Tensor Dimensions
There are some import concepts that you will need to understand in order to work with AI programming. A good starting point is to understand
tensors and their associated dimensining. This knowledge is critical for training, deploying and inferring from AI models.
What is a tensor?
From a purely mathematical standpoint a tensor is an n-dimensional sized list of numbers with n being any positive integer. The commonly
used terminology differs a little in that the term "tensor" is used for a matrix with 3 or more dimensions.
- A 0-dimensional array is usually referred to as a scalar (a single number)
- A 1-dimensional array is usually referred to as a vector (e.g [x, y, z])
- A 2-dimensional array is usually referred to as a matrix e.g:
[[1, 2, 3],
[4, 5, 6],
[7, 8, 9]]
- A higher dimensional array is usually referred to as a tensor
When working with programming packages such a PyTorch a tensor data type can be used for any sized array.
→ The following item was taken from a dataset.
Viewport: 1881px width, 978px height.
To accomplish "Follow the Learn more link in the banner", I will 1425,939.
Let's have a look at what a tensor
looks like in PyTorch:
import torch
# Define a 1-dimensional tensor that contains 3 values
my_tensor = torch.tensor([1, 2, 3])
# Print the tensor object and data type
print(my_tensor)
# Print the tensor data type
print(my_tensor.dtype)
>> tensor([1, 2, 3])
torch.int64
We have successfully created a PyTorch tensor of type torch.int64
. Generally when we are dealing with AI models we will be using
floating point numbers rather than integers. This can be achieved in PyTorch by defining a float tensor, denoted as one of
torch.float, torch.float32 or torch.FloatTensor
for 32-bit float tensors. For more information
on the available data types see the PyTorch documentation.
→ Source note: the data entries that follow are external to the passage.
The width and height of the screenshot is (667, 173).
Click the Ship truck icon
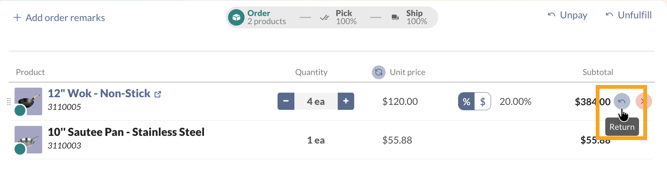click(x=395, y=18)
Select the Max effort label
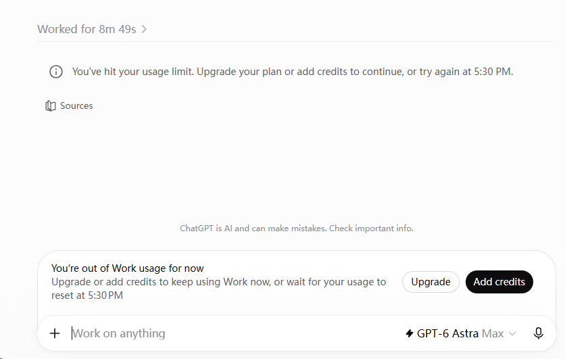The image size is (565, 359). [x=493, y=333]
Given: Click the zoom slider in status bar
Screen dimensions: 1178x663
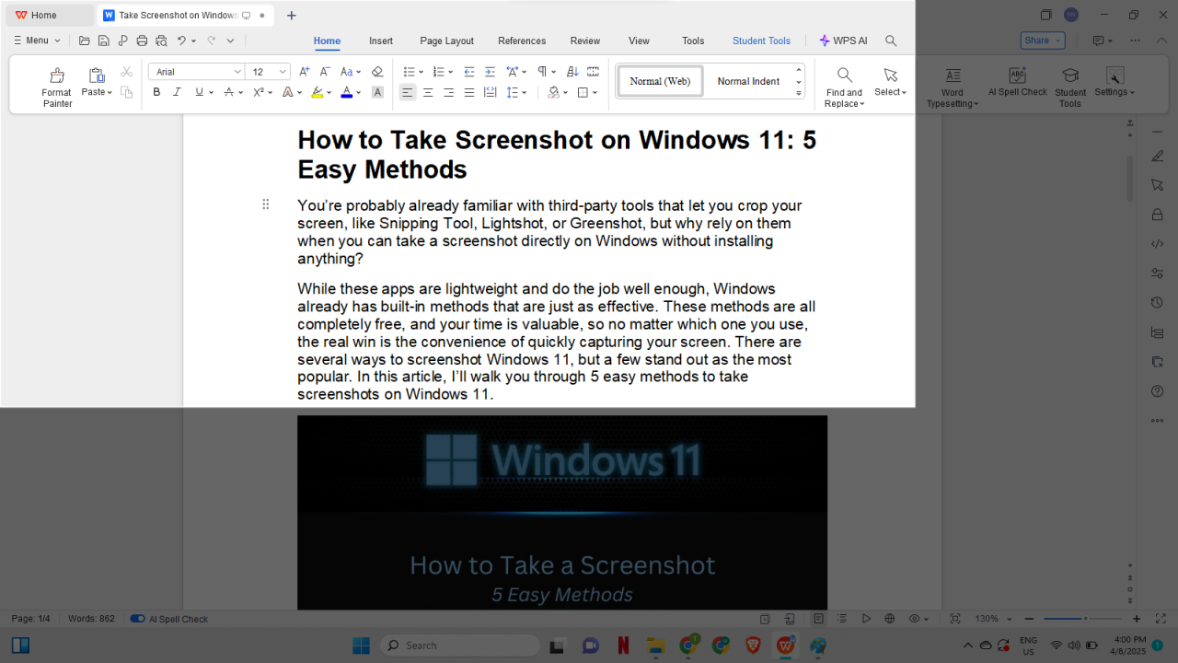Looking at the screenshot, I should pyautogui.click(x=1084, y=619).

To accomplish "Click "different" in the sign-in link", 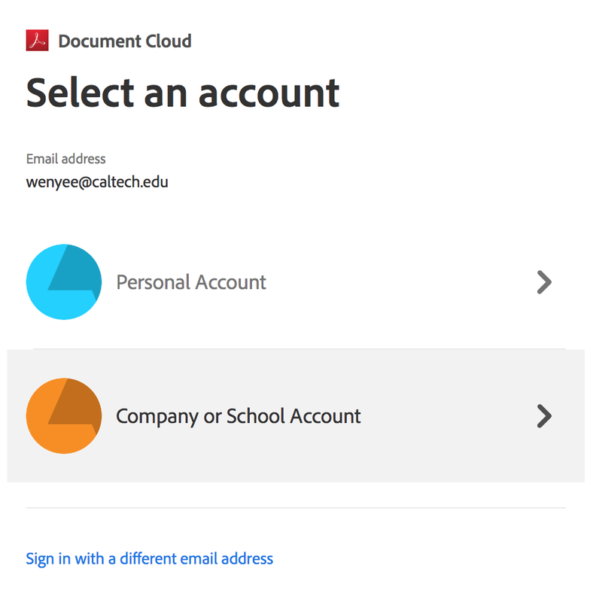I will [x=151, y=558].
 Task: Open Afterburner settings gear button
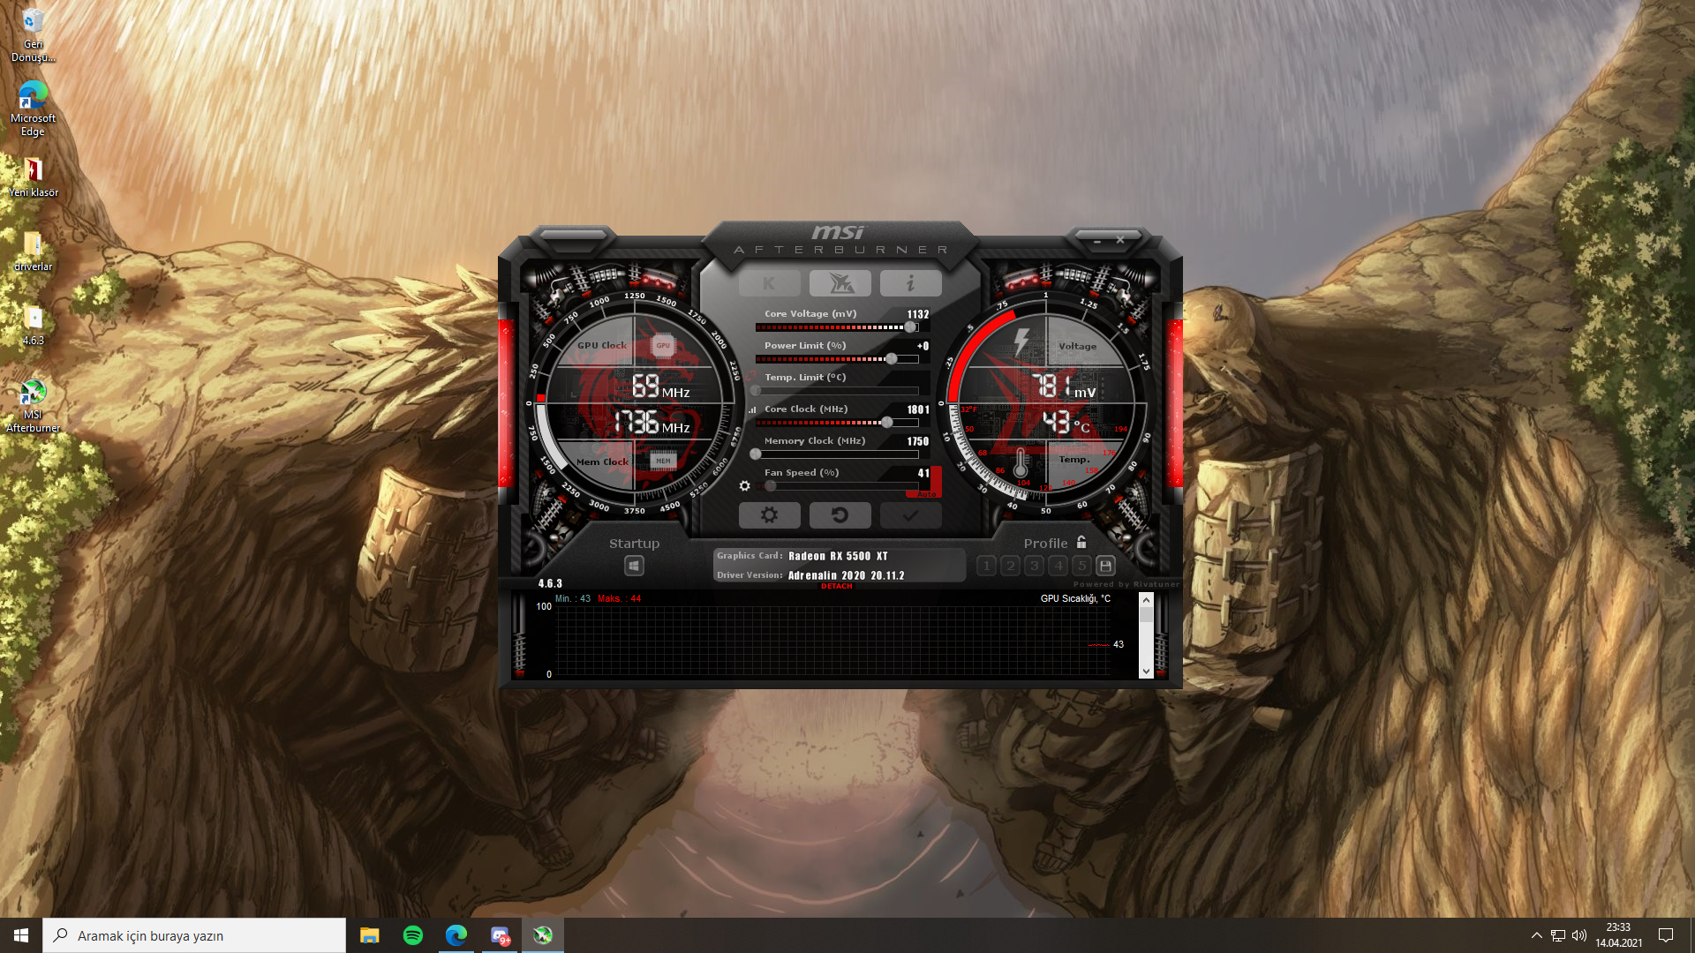click(769, 515)
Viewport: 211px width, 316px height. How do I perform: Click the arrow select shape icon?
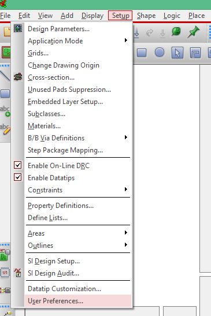point(177,53)
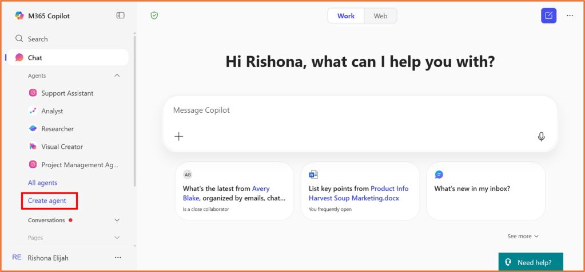
Task: Collapse the sidebar with the panel icon
Action: pos(120,15)
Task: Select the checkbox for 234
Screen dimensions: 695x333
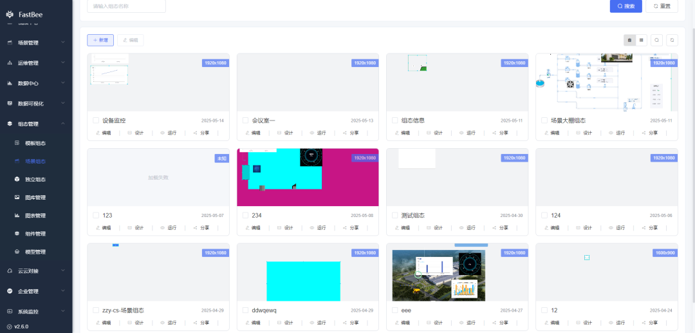Action: click(245, 215)
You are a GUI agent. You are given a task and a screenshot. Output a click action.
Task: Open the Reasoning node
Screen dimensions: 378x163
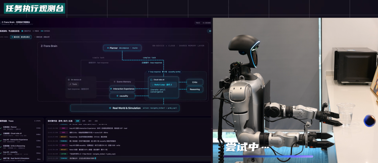[195, 89]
# Define a 1-dimensional tensor that contains 5 values
my_tensor = torch.tensor([1, 2, 3, 4.0, 5.5], dtype=torch.float)
# Print the tensor object
print(my_tensor)
# Print the tensor data type
print(my_tensor.dtype)
>> tensor([1.0000, 2.0000, 3.0000, 4.0000, 5.5000])
torch.float32
What is a Dimension??
Let's start by thinking about the difference between 1-dimensional, 2-dimensional and 3-dimensional spaces. A one dimensional space is
a space that can have any point represented by only single number e.g. 25. A 2 dimensional space is a space where the points are referenced
by a pair of numbers e.g. [25, 32]. A 3 dimensional space is a space where each coordinate is referenced by 3 numbers e.g.[25, 32, 45]. Note
that in every case only a 1-dimensional array of numbers is needed to reference a point in the n-dimensional space.
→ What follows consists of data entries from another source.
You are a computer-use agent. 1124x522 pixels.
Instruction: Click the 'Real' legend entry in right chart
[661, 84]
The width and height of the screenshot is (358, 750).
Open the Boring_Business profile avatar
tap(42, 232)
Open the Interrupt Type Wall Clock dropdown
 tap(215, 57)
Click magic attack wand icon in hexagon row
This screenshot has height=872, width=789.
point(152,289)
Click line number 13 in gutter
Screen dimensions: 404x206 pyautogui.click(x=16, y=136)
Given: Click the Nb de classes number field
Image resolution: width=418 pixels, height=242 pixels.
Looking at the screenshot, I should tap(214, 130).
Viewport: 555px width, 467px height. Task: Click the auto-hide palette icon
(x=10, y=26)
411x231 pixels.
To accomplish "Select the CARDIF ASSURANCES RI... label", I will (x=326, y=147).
The qustion is, what do these numbers represent? They can actually represent whatever we want them to. If we want to define map coordinates for example,
then the values would represent the coordinates in each direction on the map. If we had a 2-dimensional map (like Google earth) we could define
a 1-d array containing 2 values to represent X and Y coordinates, or Latitude and Longitude. If we had a 3-dimensional map (like a computer game or rendering
software such as Blender) we could define a 1-dimensional array containing 3 numbers which represent X, Y and Z locations.
But what if we don't want to represent coordinates? Well that's fine as we can define the tensor to represent whatever we like. For examle we could
define a 2-dimensional array to represent a paragraph in a book ([5, 3] could be page 5, paragraph 3).
Bonus: What is the 4th Dimension? 🔽
(Use arrow to expand section)
I'll start off by saying this question is not as scary as it sounds. People will sometimes quote "The 4th dimesion is time, right?". Technically that
is only one possible answer of many. The reason being that we can define the dimensions to represent anything we like. You could indeed represent
time as a 4th dimension alongside the 3 spatial dimensions and the resultant coordinates would be of the form [x, y, z, t]. This representation is used
in some areas of physics, however it's not the only option.
Another possibility for a 4th dimension is a 4th spatial dimension ([x, y, z, w]). What would that look like and how does it differ from having
time as a 4th dimension? Firstly, if you treat time as a 4th dimension you would simply have a 3-d coordinate [x, y, z] with a 1-dimensional time value
appended. This is an effective way to represent a location and a time.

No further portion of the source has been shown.